During 2008, 2007 and 2006, we recognized net tax-related interest expense of approximately $23 million, $11 million and $18 million,
respectively, in tax expense. At the end of 2008 and 2007, we had $59 million and $37 million, respectively, of accrued interest included in other
liabilities in our balance sheet.
The tax effects of temporary differences that give rise to significant portions of our net deferred tax assets and liabilities were as follows:
January 3, December 29,
(In millions) 2009 2007
Deferred tax assets:
Deferred revenue $ 11 $ 13
Warranty and product maintenance reserves 85 109
Self-insured liabilities, including environmental 83 89
Deferred compensation 159 224
Allowance for credit losses 90 46
Loss carryforwards 63 74
Obligation for pension and postretirement benefits 816 363
Valuation allowance on finance receivables held for sale 135
Foreign currency translation adjustment 31 26
Other, principally timing of other expense deductions 235 221
Total deferred tax assets 1,708 1,165
Valuation allowance for deferred tax assets (175) (169)
$ 1,533 $ 996
Deferred tax liabilities:
Leasing transactions $ (601) $ (582)
Property, plant and equipment, principally depreciation (102) (93)

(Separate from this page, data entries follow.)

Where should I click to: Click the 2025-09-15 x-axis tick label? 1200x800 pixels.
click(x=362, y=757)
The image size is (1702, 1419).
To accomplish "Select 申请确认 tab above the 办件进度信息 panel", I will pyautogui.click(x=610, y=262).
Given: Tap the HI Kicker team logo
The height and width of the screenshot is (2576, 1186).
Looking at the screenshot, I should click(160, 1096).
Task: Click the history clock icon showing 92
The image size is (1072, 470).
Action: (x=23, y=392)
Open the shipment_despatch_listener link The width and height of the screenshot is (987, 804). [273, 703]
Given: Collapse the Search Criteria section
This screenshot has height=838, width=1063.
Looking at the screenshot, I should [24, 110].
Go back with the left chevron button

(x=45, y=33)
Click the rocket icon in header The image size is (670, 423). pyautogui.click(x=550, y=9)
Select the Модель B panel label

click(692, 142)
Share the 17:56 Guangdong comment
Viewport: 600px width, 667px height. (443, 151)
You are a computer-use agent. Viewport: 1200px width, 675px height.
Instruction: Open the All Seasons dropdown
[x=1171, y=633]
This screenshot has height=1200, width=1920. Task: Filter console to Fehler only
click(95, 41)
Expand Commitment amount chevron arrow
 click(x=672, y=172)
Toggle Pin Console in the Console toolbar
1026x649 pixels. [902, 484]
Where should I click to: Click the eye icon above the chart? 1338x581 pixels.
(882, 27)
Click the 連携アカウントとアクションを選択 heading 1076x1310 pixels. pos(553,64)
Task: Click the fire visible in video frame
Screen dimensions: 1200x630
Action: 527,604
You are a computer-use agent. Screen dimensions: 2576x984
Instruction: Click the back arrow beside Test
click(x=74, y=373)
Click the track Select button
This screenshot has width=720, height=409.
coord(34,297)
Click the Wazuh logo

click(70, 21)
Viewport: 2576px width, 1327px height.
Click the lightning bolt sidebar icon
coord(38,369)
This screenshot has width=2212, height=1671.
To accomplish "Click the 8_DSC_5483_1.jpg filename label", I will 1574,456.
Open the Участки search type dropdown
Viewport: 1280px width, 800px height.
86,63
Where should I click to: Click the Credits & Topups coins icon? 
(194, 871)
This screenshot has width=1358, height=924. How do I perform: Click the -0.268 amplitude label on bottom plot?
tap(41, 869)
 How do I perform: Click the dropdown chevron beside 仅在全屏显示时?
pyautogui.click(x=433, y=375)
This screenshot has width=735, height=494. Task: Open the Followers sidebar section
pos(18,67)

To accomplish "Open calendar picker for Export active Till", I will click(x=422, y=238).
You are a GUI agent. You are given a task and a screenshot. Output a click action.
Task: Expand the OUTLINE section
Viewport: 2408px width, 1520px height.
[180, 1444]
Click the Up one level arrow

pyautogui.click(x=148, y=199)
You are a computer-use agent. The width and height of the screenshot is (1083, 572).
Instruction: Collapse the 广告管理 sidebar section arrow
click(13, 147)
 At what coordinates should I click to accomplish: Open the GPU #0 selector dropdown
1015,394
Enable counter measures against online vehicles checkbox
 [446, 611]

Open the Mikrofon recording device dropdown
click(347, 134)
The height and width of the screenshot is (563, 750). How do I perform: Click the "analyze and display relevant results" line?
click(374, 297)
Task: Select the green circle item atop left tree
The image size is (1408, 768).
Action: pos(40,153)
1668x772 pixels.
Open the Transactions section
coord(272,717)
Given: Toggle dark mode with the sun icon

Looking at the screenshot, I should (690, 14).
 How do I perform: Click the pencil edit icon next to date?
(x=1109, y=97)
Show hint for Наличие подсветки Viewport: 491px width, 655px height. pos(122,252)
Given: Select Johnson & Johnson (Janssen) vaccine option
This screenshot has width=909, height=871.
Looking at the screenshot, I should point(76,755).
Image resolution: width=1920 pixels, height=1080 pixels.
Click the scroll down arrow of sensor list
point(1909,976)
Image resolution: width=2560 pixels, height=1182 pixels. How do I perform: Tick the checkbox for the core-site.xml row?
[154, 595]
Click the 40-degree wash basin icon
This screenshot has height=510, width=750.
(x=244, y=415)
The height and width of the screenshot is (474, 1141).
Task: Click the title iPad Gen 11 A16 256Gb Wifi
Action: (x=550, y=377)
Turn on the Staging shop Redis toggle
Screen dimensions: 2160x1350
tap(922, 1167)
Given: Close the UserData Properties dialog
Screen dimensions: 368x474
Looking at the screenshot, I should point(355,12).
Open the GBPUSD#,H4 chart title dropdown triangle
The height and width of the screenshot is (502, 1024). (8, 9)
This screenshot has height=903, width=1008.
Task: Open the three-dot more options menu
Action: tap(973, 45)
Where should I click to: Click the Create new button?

Change in status of non-U.S. subsidiary (22)
Inventory (29) (34)
Amortization of goodwill and other intangibles (157) (173)
Total deferred tax liabilities (911) (882)
Net deferred tax asset $ 622 $ 114
The valuation allowance against our deferred tax assets is due to the uncertainty of realizing the related benefits. The net deferred tax asset
balance increased primarily due to an increase in the pension and postretirement benefits liability principally related to unrealized losses on
pension plan assets.
The following table presents the breakdown between current and long-term net deferred tax assets:
January 3, December 29,
(In millions) 2009 2007
Current $ 272 $ 242
Non-current 687 344
959 586
Finance group deferred tax liability (337) (472)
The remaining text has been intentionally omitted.